According to a press statement, the holders of over 99% of the Eldorado shares that voted on the issuance of shares of Eldorado common stock in connection with the $17.3 billion deal approved the acquisition. Those voting on the deal collectively held 87% of Eldorado’s outstanding common stock, thus providing a plurality.
Over at Caesars, the results were the same. Again, the deal received over 99% approval, with those who voted representing approximately 76% of Caesars’ outstanding common stock. Eldorado’s stockholders also approved of the reincorporation of Eldorado Resorts, Inc. from Nevada to Delaware soon after the merger is complete. Pending regulatory approval in multiple states, which both companies believe will occur, the merger is expected to be finalized in early 2020. The deal is set to create the United States’ largest casino-entertainment corporation.
Given the WSOP’s success and long-term profitability, being one of CEC’s best assets, it appears unlikely that Eldorado will rush to change anything in the WSOP’s current business formula. In other words, with the exception of some corporate signage, players will see very little that’s changed for the 2020 edition of the WSOP.
Eldorado, with a 51% overall stake in the eventual merged entity, formally takes over the operation of the WSOP and all other CEC assets just prior to the WSOP’s 2020 running at the Rio All-Suite Hotel & Casino in Las Vegas. What’s new for the 2020 WSOP is that Caesars no longer owns the Rio, having sold the off-strip property in September. Caesars added some cash to its balance sheet by selling the Rio for $516.3 million to an unknown entity related to New York-based Imperial Companies.
Caesars, though, negotiated a forward-looking rental deal for the Rio Convention Center, meaning that the WSOP will remain there for at least the next couple of years. Rumors remain that Caesars’ (and now Eldorado’s) plans may include moving the WSOP to the under-construction Caesars Convention Center at a later date.

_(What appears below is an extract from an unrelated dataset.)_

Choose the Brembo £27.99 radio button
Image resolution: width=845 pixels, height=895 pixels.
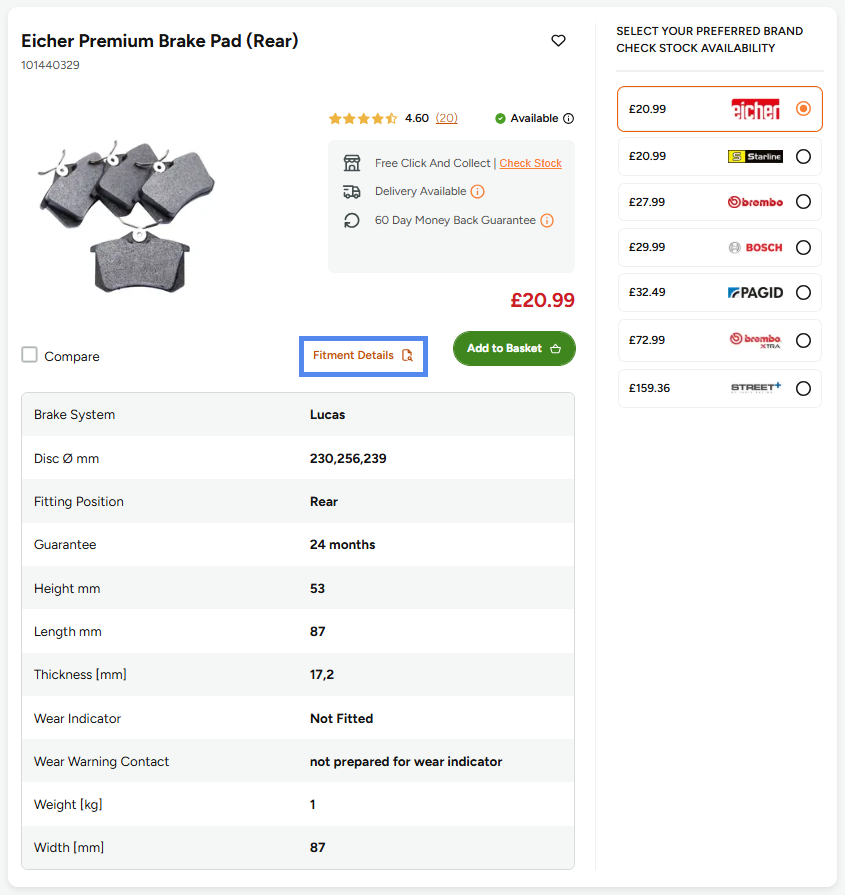click(x=803, y=201)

Eldorado is set to pay $7.2 billion in cash and 77 million shares of stock to acquire that majority stake. In addition, the joint company still retains Caesars’ massive corporate debt, which nearly buried Caesars several years back. Caesars went into and emerged from a corporate bankruptcy caused by its acquisition last decade in a venture-capital deal that occurred just prior to the collapse of the US real-estate bubble.